The £11m campus, in Limavady will see Limavady High School and St Mary’s High School share new buildings with science, technology, drama and media classrooms.
They will remain separate schools but with share some classes and facilities.
The project was approved by the Department of Education in 2014.
However, it has taken seven years for work to formally begin.
It is expected to take about two years for the new facilities to be built.
Plans for shared campuses were initially part of the Northern Ireland Executive’s Together: Building a United Community (TBUC) strategy.
They would allow pupils from different backgrounds in separate schools to come together to share classes and new buildings.
The biggest was set to be the Strule campus on the former Lisanelly Army base in Omagh, where six schools will eventually be built.
But though plans for that project were first announced in 2011, it has run into a number of delays.
Arvalee Special School, which opened in 2016, is the only one of six schools to be built so far and the campus will not be completed until 2025 at the earliest.
Therefore, the smaller Limavady campus will be the first built.
Many schools, though, do take part in shared education partnerships.
Shared education involves pupils from separate schools and different backgrounds engaging in some joint classes and activities.
Teachers and school governors from different schools can also work together.
It differs from integrated education where pupils from Catholic, Protestant and other backgrounds are educated together in the same school.
Limavady High School and St Mary’s High School are both on the town’s Irish Green Street and are separated by a single footpath.

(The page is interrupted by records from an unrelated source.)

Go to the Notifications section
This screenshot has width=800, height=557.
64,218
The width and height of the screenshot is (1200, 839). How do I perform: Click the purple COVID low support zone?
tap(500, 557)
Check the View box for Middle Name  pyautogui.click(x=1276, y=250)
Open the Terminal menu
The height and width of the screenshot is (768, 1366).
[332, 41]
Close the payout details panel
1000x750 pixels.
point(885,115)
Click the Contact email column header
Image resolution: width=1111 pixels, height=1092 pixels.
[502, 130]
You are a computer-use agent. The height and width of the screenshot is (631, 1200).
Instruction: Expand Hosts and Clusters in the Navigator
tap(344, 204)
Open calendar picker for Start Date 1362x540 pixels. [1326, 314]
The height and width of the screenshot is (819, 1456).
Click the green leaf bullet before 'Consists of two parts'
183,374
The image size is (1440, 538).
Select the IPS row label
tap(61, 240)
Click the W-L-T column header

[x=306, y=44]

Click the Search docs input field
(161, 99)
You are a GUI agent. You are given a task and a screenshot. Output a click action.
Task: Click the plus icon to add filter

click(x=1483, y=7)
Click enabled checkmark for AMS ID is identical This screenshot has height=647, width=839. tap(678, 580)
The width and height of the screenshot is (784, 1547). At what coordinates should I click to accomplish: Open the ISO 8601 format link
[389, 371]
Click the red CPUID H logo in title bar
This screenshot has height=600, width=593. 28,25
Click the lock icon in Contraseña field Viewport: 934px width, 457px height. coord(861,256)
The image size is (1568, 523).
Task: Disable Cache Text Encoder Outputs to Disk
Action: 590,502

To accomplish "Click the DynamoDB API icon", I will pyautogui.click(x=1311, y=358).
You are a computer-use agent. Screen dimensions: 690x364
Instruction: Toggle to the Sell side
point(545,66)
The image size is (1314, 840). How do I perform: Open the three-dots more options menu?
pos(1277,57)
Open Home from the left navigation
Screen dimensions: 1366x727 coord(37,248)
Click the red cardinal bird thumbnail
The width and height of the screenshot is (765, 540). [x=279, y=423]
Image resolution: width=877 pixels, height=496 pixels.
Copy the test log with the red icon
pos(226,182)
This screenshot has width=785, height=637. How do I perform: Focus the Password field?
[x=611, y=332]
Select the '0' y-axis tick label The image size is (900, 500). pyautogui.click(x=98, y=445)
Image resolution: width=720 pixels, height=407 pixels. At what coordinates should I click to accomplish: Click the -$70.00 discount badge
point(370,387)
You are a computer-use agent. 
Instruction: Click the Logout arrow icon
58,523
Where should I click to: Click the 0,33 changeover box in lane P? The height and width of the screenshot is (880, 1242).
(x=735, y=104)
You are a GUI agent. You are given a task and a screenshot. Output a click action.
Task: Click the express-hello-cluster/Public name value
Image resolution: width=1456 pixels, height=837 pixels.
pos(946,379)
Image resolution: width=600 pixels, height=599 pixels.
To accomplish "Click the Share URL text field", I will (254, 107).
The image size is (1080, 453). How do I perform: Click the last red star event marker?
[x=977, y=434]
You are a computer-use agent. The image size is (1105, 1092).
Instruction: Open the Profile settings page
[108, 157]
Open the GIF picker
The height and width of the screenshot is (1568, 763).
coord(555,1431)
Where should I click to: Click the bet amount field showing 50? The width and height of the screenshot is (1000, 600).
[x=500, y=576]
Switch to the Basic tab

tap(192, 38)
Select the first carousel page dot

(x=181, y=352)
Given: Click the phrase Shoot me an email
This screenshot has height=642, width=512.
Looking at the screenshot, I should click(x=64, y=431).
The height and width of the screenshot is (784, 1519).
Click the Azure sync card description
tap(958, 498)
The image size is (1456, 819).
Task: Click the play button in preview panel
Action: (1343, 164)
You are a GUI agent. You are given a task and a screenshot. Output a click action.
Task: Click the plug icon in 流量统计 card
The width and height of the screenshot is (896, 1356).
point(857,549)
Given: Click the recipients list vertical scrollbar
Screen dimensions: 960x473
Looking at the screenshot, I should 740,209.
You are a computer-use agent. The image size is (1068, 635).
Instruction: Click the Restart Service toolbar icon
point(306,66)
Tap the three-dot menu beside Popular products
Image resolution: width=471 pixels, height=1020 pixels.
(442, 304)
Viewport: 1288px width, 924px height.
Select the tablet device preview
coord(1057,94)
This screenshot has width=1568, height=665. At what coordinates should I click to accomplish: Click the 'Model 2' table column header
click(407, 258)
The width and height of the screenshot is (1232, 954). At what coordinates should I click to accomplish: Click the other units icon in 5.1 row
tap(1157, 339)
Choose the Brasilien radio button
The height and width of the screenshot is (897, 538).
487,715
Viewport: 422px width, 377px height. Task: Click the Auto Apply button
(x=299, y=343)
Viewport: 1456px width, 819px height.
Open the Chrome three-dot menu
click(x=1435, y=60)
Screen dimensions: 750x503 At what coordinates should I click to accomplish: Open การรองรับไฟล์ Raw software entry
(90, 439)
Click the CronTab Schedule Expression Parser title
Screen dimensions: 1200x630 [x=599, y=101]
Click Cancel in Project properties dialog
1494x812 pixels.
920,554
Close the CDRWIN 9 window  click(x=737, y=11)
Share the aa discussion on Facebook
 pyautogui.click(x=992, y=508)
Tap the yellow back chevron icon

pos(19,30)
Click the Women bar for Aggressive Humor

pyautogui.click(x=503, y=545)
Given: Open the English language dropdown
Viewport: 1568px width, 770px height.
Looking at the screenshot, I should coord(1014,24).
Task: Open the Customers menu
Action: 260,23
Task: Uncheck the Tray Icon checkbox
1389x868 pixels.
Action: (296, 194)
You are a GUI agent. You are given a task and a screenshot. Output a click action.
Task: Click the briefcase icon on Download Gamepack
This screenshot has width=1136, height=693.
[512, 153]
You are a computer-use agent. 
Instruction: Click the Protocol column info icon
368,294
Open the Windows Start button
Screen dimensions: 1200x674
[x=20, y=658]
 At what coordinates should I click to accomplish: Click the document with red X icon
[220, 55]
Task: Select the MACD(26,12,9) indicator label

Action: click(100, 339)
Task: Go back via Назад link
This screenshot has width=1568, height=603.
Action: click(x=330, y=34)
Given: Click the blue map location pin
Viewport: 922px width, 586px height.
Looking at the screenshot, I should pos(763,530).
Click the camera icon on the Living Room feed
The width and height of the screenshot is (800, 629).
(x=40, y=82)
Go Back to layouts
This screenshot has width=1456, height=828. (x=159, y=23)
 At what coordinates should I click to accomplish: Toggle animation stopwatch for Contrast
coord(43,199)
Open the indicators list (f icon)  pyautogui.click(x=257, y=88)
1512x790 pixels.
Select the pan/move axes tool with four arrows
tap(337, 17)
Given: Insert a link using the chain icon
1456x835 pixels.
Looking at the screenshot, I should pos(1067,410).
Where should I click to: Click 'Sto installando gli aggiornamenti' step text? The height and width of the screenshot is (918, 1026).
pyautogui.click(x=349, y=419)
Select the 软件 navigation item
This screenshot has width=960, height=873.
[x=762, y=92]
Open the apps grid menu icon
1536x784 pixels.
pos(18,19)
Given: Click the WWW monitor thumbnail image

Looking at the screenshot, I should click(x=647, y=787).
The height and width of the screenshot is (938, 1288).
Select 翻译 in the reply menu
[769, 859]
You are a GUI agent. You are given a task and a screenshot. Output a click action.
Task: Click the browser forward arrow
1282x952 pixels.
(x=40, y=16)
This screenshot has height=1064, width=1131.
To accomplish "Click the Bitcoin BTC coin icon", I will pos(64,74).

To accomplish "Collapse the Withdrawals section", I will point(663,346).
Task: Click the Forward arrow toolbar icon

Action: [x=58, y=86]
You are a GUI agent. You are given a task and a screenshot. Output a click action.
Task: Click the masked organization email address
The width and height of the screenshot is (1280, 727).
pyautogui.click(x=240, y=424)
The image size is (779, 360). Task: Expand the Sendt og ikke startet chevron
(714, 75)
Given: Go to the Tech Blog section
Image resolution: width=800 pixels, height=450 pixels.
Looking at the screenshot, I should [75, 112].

Pupils from the two schools have been coming together for some classes and extra-curricular activities since the 1970s.
Limavady High offers subjects like drama and learning for life and work to pupils from St Mary’s High.
In return, pupils from Limavady High go to St Mary’s High to study some technology-based subjects.
The new shared campus buildings will include one of the only engineering suites in a post-primary school in the North of Ireland.
A sixth-form centre, drama, careers and media hub are also part of the new campus.
Education Minister Peter Weir will cut the first sod on the £11m project on Wednesday.